This title is a quote by Rem Koolhaas. It was published as part of an interview with a newspaper (TROUW, October 19 2013) this weekend. These journalist had not spoken to him in nine years. Rem is not so keen on interviews. Partly because he does not like to fuel ideas about any stardom he supposedly has (or has not). Instead of personal stardom he mentions that he works in a team. That is an honorable statement. I sympathize with that. Indeed his team in both AMO and OMA is crucial, busy and productive. I even admire that. At times I think that I might be in a similar condition at my work at the university. My students are crucial, busy and productive. They are what make our school a success. Yet unfortunately there seems to be no stardom involved. Although, there is a star walking our halls every week now.

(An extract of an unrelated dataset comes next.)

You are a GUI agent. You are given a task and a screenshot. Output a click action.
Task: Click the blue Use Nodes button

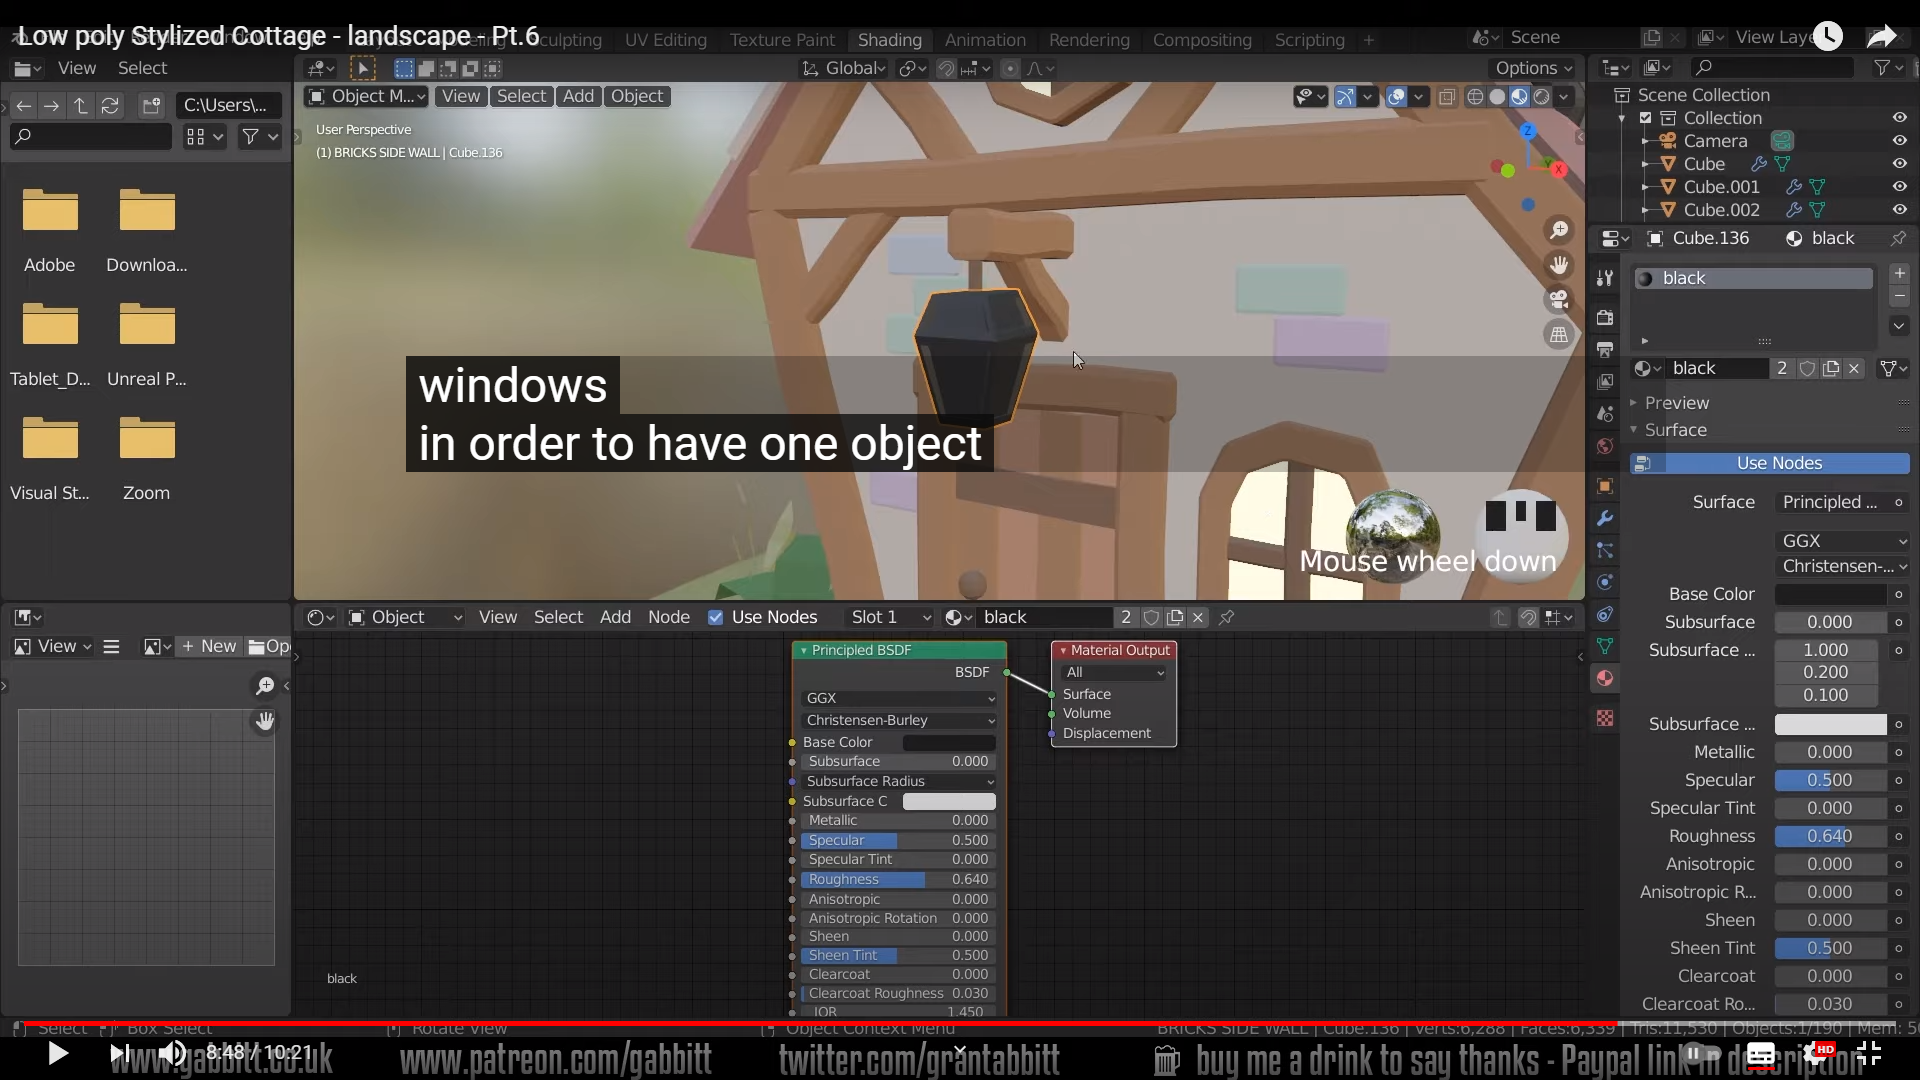(1778, 464)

Adriaan Geuze is extraordinary professor at our faculty and he sits with us as if we are normal.
What most struck me while reading this article, was the idea that one single human being can count for so much. Without Rem, so many things that have happened in architecture, would not have existed. Even when a team joins the work, it is the energy of one singular being that motivates and urges. There is a terrible reliance on this one person. A weak spot and a very concentrated clear spot at the same time. Maybe that is what is missing at our university now. There is no such concentrated clear spot in one person, unless perhaps by the occasional presence of Adriaan Geuze. But of course it is not his faculty. Foremost, as a faculty, we are a team. Or at least, we appear to be. A team of specialists with each our own little shop. Maybe if Adriaan would be our direct boss, something similar as the stardom design offices could arise. I spoke to Adriaan about this and asked him what he knew of the university of Virginia. They seem to me a team of stars. Multiple individual lights (Elizabeth Meyer, Teresa Gali-Izard, Rueben M. Rainey) with a collective lightning capacity. Adriaan nodded yes, that is a great place to be.

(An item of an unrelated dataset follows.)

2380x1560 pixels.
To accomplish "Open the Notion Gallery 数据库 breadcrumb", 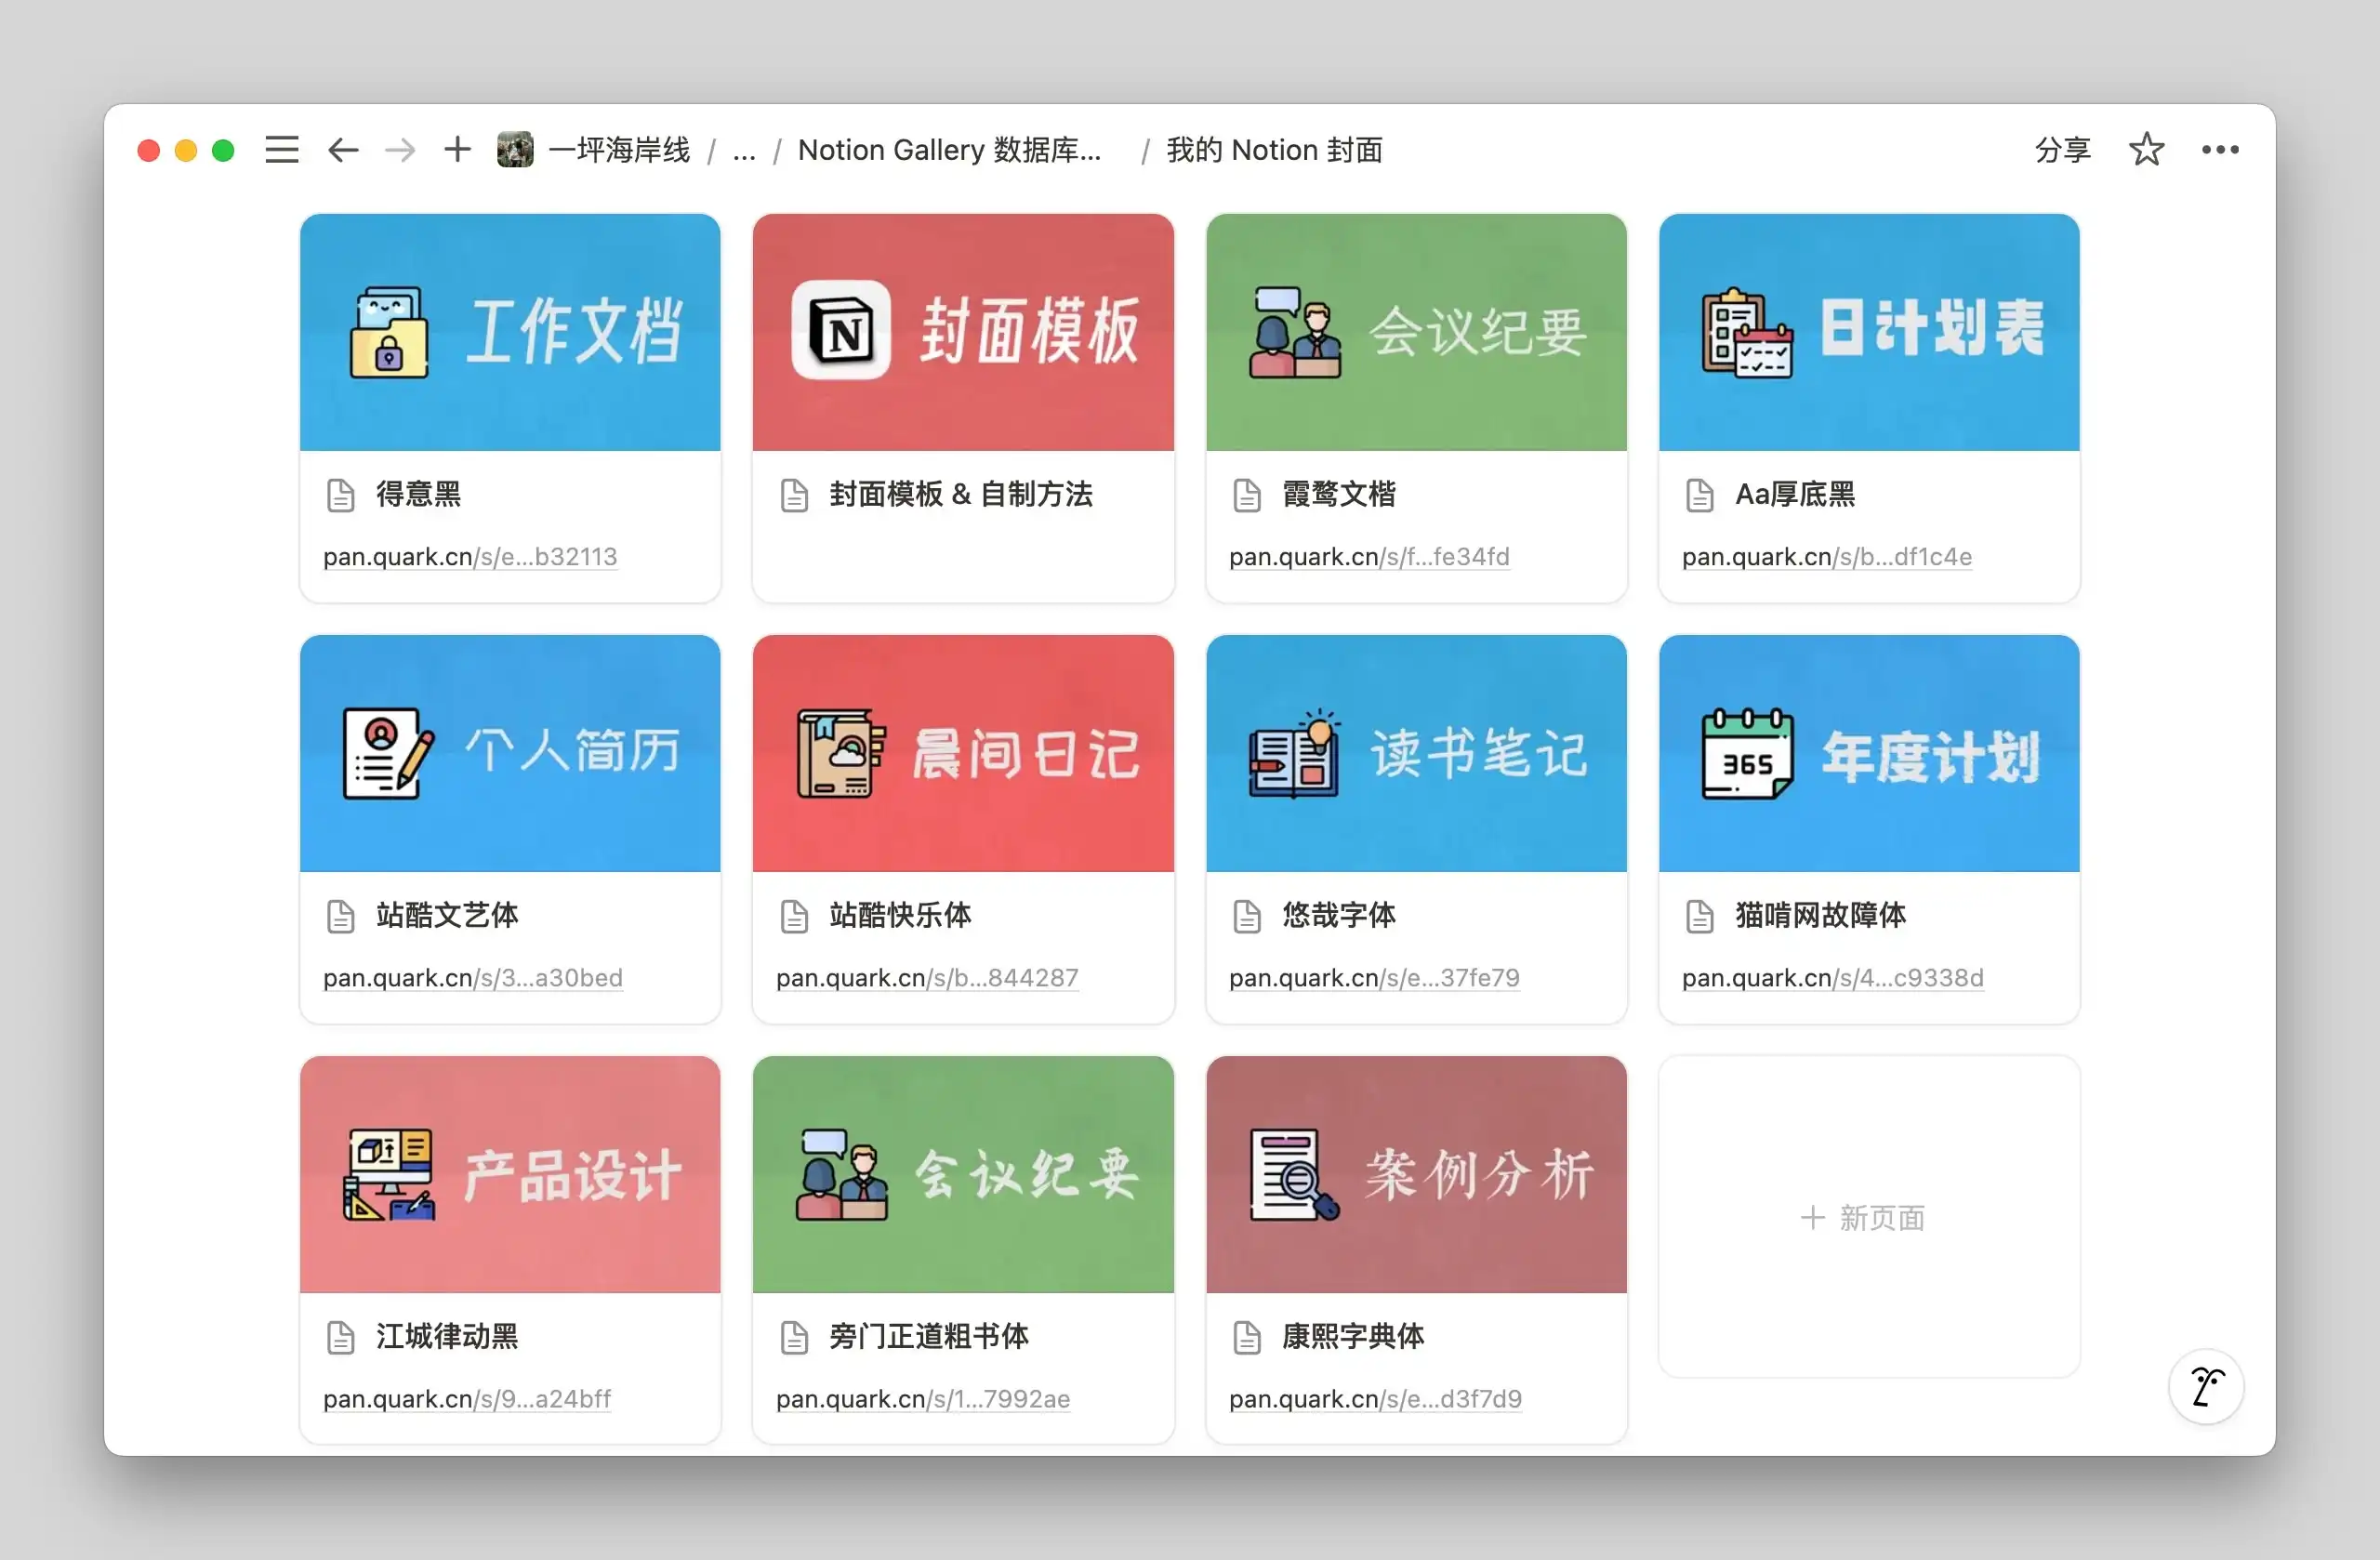I will coord(949,149).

Read for instance what they write as part of their mission statement:
‘Students, If you wish to be a leader in this field, we invite you to join us in our work with urban communities and urban landscapes. Our educational program is very demanding, but the exceptional opportunity we offer our students to learn, question, and develop their own approach to these urgent matters is also exceptionally rewarding. The people who are best suited to our program understand that success as a design leader requires consistent effort and rigorous reflection, as well as a sense of humor and integrity in collaborative work.’
Gosh. What to think of that? It sounds frighteningly self secure, alarmingly honest and challenging. Is this a school for the excellent only? Like OMA is an office for the excellent only? I think not. My experience is that the culture in the Netherlands has trouble with this kind of stardom straight forwardness. They rather reject a star like Rem because the Dutch culture does not know how to treat a star. Rem has probably no trouble being a star outside of the Netherlands, because there, stardom is more often synonym for sincere respect. We Dutchies can be straight forward without proper manners. We can be so downright brutal and clumsy that we get ahead of ourselves. We act first, then reflect but hardly ever regret. Vice versa it would be: first we regret what we have become, then we project what would be better and so finally we pay respect to those that seem to embody these improvements. That would sound like the right therapy for the Dutch culture.
On second thought… it is probably better for me to join the Virginia staff than to try and fix this within the cultural presets of our team.
Back to his statement. It is time for what new thing? Well, Rem is fed up with the city. He wonders what the countryside is doing at the moment. Must be busy doing and becoming something. He has seen that his holiday house in Switzerland is part of a village that is run by Asian housemaids for 50 weeks a year. Only twenty years ago there were still local dress codes and many agrarian rituals (see also: agrarian rituals and the future sublime). Rem’s attention for the countryside is late, but nevertheless welcome. There is even a certain pride I feel, that Rem will be looking at my expertise. A little reward by the blink of a star. A notch-notch familiarity. Seeing the black and white picture of the intense stare of a man that has accomplished so much more than I have. Maybe even pathetically jealous. A sense of Sublime, as Edmund Burke would declare: ‘God has planted in man a sense of ambition, and a satisfaction arising from the contemplation of his excelling his fellows in something deemed valuable amongst them’ (Burke 1759: 96). Long live the strategic and economic sense of competitive ambition.
Burke, Edmund (1759), On the Sublime and Beautiful, ed. David Womersley (second edn., Penguin Classics; London: Penguin Books).
Roncken, Paul (2011), ‘Agrarian Rituals and the Future Sublime’, in Wapke Feenstra and Antje Schiffers (eds.), Images of Farming (Heijningen: Jap Sam Books), 102-13.